岸田首相は当事者に会って話を聞いたというが、その当事者とは有名な左派LGBT活動家たちであり、LGBT全体の代表でもなんでもない。SNSでは一般当事者から「なんで首相はこの人たちにお詫びしているの?」という疑問の声が上がっていた。まさにこの謝罪映像こそLGBT理解増進法ができた後の世界を象徴しているのだが、詳細については記事の後半に示すとして、まずは法案の中身から見ていこう。
国会にある3つのLGBT法
読者の皆さんは、国会に3つのLGBT法が存在することをご存知だろうか。
①元々の自民党案である元祖LGBT理解増進法
②野党案であるLGBT平等法(旧LGBT差別解消法)
③与野党担当者間で手直しされた修正LGBT理解増進法
この3つである。マスコミはこれらを混同して伝えているため、国民に混乱が生じている。
たとえば自民党は2021年の衆院選アンケートで「性的指向や性自認に関する差別禁止を明記した『LGBT平等法』の制定に取り組みますか?」との質問にバツをつけた。マスコミは「自民党は差別禁止を認めないのか」と批判したが、そうではない。野党案のLGBT平等法には構造的問題があるのだ。
この法律ができると全国各地に地域協議会が作られ、委員として委嘱された地元の有識者やLGBT団体が差別案件について審査することになる。だが差別の定義は不明瞭で、協議会メンバーの胸先三寸でいくらでも白を黒と言い張ることができるのだ。かつての人権擁護法案とそっくりだと指摘する人もいる。日頃から北朝鮮に厳しいコメントをしている保守系議員に対し、「自分は在日コリアンだ。傷ついた」と協議会に訴える人がいれば、この議員は差別主義者だとして大きく新聞で報じられるだろう。審査の結果、後日「問題なし」と判断されても後の祭り。名誉を回復することは困難だ。差別主義者としてのラベルを貼られることは、それだけ大きなダメージを被る。LGBT団体には左派が多く、意図的に政敵を倒すことも可能となる。
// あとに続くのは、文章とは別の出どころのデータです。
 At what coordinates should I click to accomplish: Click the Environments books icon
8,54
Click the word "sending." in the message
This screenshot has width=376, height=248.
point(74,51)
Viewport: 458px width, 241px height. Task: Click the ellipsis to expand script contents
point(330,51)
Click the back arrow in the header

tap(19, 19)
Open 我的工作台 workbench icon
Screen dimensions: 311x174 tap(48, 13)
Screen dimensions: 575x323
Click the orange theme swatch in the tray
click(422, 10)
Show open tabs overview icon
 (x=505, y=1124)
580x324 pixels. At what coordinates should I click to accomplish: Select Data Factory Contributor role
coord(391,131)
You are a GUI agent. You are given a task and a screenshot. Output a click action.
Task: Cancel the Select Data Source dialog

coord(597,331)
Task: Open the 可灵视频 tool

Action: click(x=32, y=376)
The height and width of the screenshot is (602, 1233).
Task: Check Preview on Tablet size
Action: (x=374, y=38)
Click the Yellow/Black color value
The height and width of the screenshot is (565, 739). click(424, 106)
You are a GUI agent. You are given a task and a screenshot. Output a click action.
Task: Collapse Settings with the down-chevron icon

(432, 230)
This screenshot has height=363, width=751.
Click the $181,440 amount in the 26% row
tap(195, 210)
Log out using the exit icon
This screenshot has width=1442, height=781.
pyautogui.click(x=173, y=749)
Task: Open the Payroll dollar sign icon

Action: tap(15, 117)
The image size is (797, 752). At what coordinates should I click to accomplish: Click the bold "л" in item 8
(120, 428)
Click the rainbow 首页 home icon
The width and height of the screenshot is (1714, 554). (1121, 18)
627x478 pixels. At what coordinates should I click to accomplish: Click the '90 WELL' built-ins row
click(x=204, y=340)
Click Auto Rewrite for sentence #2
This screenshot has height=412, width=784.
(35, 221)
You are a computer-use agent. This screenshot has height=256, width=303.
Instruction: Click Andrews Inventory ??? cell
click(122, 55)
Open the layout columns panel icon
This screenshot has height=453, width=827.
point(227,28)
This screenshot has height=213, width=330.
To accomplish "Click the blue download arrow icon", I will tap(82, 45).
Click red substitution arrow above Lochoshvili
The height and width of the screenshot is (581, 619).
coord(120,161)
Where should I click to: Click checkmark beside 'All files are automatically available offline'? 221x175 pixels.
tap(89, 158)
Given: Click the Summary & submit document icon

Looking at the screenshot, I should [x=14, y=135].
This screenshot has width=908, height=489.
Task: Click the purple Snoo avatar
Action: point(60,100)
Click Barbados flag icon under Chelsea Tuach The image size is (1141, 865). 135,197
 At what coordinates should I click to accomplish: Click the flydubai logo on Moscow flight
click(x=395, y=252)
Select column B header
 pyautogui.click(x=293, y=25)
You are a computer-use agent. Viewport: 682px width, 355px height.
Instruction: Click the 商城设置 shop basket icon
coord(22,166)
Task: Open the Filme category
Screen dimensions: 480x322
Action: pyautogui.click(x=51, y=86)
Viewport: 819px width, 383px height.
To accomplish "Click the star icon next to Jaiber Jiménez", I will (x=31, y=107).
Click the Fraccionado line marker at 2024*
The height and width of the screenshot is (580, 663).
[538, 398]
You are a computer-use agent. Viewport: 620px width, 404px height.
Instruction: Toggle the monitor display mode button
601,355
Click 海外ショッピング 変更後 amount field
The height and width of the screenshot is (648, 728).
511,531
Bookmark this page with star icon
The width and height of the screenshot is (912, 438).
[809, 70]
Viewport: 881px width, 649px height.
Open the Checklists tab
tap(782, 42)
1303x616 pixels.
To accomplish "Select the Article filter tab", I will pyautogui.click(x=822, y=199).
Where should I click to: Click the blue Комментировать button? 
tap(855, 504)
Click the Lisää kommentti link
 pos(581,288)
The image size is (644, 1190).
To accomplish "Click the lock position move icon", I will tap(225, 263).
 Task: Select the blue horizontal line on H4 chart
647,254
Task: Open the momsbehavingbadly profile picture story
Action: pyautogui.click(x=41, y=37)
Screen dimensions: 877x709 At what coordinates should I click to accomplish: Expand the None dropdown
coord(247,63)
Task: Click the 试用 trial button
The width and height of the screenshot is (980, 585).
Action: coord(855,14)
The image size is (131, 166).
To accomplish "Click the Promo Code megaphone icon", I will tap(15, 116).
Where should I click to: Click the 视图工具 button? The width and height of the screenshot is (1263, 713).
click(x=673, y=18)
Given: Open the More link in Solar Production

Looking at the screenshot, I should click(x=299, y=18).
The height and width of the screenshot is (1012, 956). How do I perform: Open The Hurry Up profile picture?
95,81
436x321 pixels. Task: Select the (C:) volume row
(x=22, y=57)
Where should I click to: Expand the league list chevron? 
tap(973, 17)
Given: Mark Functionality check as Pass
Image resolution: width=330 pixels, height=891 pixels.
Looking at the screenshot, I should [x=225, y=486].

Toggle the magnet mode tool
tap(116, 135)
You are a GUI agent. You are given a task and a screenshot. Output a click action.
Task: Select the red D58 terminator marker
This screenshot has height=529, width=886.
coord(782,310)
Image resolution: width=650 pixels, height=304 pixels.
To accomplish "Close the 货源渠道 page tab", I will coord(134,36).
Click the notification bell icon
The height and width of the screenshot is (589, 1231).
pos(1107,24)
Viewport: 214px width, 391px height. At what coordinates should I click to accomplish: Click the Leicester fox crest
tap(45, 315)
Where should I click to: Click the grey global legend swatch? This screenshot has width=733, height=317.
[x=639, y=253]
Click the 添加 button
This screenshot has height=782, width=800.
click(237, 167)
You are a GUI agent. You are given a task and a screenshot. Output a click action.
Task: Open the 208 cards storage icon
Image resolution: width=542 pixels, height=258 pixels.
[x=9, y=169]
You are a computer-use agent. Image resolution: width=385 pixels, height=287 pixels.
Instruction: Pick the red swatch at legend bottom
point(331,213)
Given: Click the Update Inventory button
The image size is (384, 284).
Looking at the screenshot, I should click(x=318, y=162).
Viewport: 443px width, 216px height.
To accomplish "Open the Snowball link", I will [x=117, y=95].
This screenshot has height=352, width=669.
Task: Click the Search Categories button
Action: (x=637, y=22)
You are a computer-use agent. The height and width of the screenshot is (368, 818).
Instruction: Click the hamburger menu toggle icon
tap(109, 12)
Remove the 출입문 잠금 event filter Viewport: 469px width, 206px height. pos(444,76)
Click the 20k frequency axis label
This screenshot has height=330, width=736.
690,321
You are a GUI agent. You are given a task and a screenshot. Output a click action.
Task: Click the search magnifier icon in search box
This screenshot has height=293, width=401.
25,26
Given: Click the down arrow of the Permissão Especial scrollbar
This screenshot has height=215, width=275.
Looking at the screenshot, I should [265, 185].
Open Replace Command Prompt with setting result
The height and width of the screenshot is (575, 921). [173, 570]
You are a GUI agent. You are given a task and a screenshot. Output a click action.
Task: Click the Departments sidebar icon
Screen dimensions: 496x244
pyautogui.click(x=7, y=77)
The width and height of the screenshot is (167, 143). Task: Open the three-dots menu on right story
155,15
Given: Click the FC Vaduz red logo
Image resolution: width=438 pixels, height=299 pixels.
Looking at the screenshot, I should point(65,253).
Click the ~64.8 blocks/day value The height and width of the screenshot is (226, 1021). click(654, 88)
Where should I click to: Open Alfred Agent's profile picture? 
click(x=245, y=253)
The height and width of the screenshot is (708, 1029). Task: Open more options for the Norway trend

こうした問題意識のもと、自民党は独自案のLGBT理解増進法を進めようとしていたのだが、野党と折り合いがつかず、担当者の稲田朋美議員と立憲民主党の西村ちなみ議員は自民党案に「性的指向および性自認を理由とする差別は許されない」との文言を盛り込むことで手打ちをした。これが③の修正LGBT理解増進法である。だがそれでは野党案の問題点をクリアしたことにはならず、自民党内が大紛糾する原因となっているのだ。